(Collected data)
——
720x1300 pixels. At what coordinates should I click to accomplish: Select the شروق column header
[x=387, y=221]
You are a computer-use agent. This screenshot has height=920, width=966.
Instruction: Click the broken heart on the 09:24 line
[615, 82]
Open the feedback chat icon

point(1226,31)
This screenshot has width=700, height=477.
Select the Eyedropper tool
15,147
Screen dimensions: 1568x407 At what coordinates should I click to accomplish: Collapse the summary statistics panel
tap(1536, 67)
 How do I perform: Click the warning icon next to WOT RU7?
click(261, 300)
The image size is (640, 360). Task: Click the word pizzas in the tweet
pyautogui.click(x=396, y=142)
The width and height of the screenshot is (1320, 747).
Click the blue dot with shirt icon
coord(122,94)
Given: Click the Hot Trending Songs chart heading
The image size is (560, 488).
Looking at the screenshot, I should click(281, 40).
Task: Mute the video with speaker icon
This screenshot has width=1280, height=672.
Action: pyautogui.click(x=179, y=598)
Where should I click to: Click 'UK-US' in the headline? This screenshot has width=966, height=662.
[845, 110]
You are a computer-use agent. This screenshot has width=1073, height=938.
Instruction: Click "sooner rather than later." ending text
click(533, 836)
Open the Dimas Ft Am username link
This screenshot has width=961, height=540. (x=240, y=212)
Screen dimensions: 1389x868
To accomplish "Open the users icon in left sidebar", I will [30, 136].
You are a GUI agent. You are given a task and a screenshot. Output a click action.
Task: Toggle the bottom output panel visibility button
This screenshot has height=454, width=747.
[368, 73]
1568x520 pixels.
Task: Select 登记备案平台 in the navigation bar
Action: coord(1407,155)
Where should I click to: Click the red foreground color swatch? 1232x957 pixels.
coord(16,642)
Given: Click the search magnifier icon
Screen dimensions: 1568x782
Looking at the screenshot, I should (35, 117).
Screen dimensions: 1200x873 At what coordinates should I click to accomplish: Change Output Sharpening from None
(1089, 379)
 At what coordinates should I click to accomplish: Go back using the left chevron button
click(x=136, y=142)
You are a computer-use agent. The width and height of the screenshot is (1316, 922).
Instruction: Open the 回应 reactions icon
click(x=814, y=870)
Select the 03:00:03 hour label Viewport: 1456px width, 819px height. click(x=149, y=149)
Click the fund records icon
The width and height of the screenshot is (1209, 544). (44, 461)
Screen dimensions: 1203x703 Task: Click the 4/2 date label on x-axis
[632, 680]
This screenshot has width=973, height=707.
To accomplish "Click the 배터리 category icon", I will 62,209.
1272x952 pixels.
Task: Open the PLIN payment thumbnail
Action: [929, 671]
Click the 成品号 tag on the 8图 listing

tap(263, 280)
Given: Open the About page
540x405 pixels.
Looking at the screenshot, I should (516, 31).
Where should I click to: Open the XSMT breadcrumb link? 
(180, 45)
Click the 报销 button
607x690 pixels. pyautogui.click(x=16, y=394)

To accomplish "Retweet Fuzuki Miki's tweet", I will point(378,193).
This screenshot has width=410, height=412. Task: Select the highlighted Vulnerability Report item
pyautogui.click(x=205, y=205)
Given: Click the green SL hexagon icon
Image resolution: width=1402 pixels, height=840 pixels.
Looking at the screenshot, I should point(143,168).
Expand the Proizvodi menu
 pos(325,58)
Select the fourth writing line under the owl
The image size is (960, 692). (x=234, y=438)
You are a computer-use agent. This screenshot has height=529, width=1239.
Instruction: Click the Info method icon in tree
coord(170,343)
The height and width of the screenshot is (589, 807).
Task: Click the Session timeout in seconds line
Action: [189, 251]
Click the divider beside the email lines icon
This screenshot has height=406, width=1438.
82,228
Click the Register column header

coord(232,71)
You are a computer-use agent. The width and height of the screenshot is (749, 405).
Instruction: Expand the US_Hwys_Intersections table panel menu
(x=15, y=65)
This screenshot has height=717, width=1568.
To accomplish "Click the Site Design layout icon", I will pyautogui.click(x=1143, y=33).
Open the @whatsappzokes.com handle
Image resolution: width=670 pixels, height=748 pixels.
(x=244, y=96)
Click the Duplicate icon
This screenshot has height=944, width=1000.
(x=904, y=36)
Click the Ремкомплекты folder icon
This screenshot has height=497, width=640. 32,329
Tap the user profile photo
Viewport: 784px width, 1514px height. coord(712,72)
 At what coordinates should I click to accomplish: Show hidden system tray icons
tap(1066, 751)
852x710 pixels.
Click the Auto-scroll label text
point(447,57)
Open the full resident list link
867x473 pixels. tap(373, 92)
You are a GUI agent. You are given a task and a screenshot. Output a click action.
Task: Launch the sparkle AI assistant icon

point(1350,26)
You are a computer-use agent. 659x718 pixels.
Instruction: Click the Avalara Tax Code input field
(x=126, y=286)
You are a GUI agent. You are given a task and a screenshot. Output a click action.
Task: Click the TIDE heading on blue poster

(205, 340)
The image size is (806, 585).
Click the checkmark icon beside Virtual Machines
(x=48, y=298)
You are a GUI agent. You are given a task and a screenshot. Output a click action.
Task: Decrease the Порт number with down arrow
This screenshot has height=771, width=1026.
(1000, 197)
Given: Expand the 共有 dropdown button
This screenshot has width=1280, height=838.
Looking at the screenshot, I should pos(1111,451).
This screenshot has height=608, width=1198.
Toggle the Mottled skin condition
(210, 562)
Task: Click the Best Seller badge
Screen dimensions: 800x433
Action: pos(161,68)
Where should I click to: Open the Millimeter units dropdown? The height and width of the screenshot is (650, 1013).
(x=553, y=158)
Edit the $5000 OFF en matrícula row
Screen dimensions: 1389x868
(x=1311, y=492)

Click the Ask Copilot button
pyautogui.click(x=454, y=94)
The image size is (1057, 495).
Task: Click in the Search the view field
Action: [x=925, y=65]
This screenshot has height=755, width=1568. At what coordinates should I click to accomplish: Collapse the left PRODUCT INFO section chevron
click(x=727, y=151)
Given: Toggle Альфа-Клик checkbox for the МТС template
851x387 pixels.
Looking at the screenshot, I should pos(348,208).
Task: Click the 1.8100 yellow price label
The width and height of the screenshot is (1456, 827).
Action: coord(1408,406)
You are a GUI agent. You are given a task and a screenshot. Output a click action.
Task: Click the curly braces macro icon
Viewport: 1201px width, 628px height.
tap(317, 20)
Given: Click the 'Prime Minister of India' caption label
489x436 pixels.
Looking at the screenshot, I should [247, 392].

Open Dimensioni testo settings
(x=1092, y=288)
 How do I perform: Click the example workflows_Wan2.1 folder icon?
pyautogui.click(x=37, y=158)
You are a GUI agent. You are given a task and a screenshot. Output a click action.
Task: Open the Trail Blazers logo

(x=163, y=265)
——
■ **What is being asked**: Within the entries, count the lines that contain the word "computer". Give that number and no more.

■ **Response box**: 6